1) An all powerful state is the logical conclusion of anyone who believes the collective is more important than the individual.

2) There were many benevolent all powerful states during the 20th century, but every single powerful state that believed in collectivism turned into a murdering hell hole filled with poverty and suffering where the poorest people risked their lives to flee to countries that believed the individual is more important than the collective.


>1) An all powerful state is the logical conclusion of anyone who believes the collective is more important than the individual.

That is an absolutely massive assumption not based in reality. Its possible to care about the system as a whole without thinking that there needs to be a centralized authority.


Indeed, caring for the society more than the individual and all-powerful governments are at best orthogonal, at worst inversely correlated.

Take Hong Kong for example. Citizens are mindful and care about the collective a lot, while having individual business to take care of. In daily life they are conscious about following the rules not because they are forced to but because if they didn’t the dense city would come to standstill within minutes. HK was never under a communist dictatorship.

Similar with Japan and Korea, which are not dictatorships and thus the case for an all-powerful government is very tough to make (a government that is democratically elected to enforce the will of the people is hardly an all-powerful government—it’s the people who are all-powerful in that scenario).

Meanwhile, over in the mainland China you get selfish drivers speeding through red lights, giant interchanges full of cars at standstill (presumably, due to such behavior), organized scam mafia employing trafficked children to “sell flowers” on subway stations, etc.

I’d argue that all-powerful government is in fact the supreme (but hidden) example of individualism where power-hungry individuals on top do everything to ensure they reign forever and cannot be replaced, everybody else be damned; and the rest of the country (whether consciously realizing it or not) follows the example set by their leaders.

A factor that might correlate with societies being less individualistic is ethnical homogeneity. I hope there are examples to the contrary, though.



That's not a bad trend, but such data has to be interpreted carefully. Throughout much of the (so-called) developed world, the past several hundred years of growth have seen large amounts of old-growth forests cleared. Replacing those forests, ecologically speaking, will take many human lifespans, and filling the void they once occupied (as well as land that was traditionally not forested and therefore provided different ecosystem services) with human-planned monoculture will do little more than inflate oversimplistic statistics that provide cover for those seeking to avoid taking responsibility for the health of the natural environment.

To be clear, I'm not questioning your intentions, just pointing out that the data you cite isn't (necessarily) as encouraging as a superficial examination might suggest. I'm not an ecologist, but I'd imagine that measuring biodiversity levels, soil health, cleanliness of air + water, etc. would paint a better picture of environmental health than forest cover.

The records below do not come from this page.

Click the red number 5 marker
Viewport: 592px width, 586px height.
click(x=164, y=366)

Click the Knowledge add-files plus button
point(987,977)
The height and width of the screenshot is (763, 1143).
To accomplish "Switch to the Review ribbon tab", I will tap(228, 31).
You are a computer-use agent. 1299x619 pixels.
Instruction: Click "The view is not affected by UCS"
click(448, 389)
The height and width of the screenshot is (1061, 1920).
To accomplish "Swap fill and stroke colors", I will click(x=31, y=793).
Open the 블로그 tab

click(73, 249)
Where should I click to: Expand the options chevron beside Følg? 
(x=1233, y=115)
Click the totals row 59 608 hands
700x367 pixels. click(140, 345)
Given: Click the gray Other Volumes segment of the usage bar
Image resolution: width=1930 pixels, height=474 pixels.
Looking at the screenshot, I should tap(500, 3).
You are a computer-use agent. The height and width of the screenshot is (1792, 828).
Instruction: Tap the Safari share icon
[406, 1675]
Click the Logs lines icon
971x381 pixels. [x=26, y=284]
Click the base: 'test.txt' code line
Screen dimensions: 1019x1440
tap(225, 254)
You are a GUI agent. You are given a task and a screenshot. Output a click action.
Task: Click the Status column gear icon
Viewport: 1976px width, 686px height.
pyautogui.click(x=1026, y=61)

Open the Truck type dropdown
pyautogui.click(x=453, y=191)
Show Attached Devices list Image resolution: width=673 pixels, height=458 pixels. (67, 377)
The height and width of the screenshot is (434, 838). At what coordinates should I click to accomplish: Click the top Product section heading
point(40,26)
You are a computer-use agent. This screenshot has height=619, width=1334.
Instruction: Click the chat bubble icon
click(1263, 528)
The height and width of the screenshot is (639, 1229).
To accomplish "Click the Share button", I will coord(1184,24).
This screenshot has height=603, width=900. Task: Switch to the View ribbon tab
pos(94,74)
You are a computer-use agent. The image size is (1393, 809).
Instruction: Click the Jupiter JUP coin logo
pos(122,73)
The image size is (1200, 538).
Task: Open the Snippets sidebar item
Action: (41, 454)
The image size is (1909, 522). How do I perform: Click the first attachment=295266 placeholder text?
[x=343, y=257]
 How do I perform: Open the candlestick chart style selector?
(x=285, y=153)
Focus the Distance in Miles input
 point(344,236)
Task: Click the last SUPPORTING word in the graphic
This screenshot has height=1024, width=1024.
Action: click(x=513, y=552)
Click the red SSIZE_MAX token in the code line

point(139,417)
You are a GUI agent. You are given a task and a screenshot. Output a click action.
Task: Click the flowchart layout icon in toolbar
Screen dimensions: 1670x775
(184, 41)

I'm not religious so I don't feel old growth forest have any sort of spiritual value.


They don’t have to have spiritual value; they also look much better. What they planted instead is pretty horrible.


The value of old-growth forests (at least in the secular world) is ecological, not spiritual.


Great, still everything here (most of eu), which was a thick forest, is now a desert or has a bunch of little trees. How to interpret that?


> (most of eu), which was a thick forest, is now a desert

According to the world Bank [0], that is not what is happening. Do you have a better source?

[0] https://data.worldbank.org/indicator/AG.LND.FRST.ZS?location...


yes the data is right, forests are maintained in Europe, but we would need even more vegetation to cope with the pollution, that's more the idea there


I remember listening to someone point out (I think it was Sam Harris) that what all ideologies and religions have in common is that they must have, somewhere, a very strange idea that everyone in the religion must accept. One that clearly goes against common sense and experience.